12.7 Severance. If any provision or part-provision of the Contract is or becomes invalid, illegal or unenforceable, it will be deemed deleted, but that will not affect the validity and enforceability of the rest of this agreement. If any provision or part-provision of this Contract deleted under this clause 12.7 the parties will negotiate in good faith to agree a replacement provision that, to the greatest extent possible, achieves the intended commercial result of the original provision.
12.8 Notices.
(i) Any notice given to a party under or in connection with the Contract will be in writing and will be delivered by hand or by pre-paid first-class post or other next working day delivery service at its registered office (if a company) or its principal place of business (in any other case or sent by email to [email protected].
(ii) Any notice will be deemed to have been received:
a) if delivered by hand, at the time the notice is left at the proper address;
b) if sent by pre-paid first-class post or other next working day delivery service, at 9.00 am on the second Business Day after posting; or
c) if sent by email 24 hours of transmission, or, if this time falls outside business hours in the place of receipt, when business hours resume. In this clause 12.8(ii)c), business hours mean 9.00am to 5.00pm Monday to Friday on a day that is not a public holiday in the place of receipt.

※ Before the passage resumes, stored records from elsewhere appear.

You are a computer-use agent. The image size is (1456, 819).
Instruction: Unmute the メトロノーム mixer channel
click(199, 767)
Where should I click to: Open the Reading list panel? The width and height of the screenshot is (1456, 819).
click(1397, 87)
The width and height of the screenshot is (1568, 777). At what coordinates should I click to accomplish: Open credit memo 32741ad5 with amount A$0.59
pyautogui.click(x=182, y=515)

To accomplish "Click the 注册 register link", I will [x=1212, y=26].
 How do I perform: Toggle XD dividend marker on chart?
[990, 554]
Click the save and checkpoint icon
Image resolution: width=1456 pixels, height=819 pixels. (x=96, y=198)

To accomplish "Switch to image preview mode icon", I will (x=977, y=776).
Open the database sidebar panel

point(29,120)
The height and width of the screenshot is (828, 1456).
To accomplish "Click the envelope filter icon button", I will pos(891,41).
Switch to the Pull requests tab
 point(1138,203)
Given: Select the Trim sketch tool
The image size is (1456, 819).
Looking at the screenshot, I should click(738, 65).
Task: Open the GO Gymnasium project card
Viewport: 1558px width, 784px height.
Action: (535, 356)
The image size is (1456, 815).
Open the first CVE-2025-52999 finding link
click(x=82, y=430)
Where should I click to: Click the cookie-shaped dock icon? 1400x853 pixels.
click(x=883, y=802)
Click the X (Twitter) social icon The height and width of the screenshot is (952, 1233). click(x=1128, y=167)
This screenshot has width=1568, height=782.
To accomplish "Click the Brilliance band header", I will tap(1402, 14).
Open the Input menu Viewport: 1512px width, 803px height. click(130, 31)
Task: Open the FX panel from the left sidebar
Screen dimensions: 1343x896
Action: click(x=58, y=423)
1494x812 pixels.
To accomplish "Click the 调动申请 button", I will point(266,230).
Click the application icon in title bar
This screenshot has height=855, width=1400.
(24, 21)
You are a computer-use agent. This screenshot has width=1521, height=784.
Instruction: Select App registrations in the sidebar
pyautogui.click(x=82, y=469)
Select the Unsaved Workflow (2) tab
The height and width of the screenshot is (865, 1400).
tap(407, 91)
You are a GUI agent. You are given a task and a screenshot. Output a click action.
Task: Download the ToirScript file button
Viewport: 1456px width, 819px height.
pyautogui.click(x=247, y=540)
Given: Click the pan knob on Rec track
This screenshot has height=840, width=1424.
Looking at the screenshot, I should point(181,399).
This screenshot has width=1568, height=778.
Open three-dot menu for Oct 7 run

(iii) This clause 12.8 does not apply to the service of any proceedings or other documents in any legal action or, where applicable, any other method of dispute resolution.
12.9 Third party rights.
(i) Unless it expressly states otherwise, the Contract does not give rise to any rights under the Contracts (Rights of Third Parties) Act 1999 to enforce any term of the Contract.
(ii) The rights of the parties to rescind or vary the Contract are not subject to the consent of any other person.
12.10 Governing law. The Contract, and any dispute or claim (including non-contractual disputes or claims) arising out of or in connection with it or its subject matter or formation will be governed by and construed in accordance with the law of England and Wales.
12.11 Jurisdiction. Each party irrevocably agrees that the courts of England and Wales will have exclusive jurisdiction to settle any dispute or claim (including non-contractual disputes or claims) arising out of or in connection with the Contract or its subject matter or formation.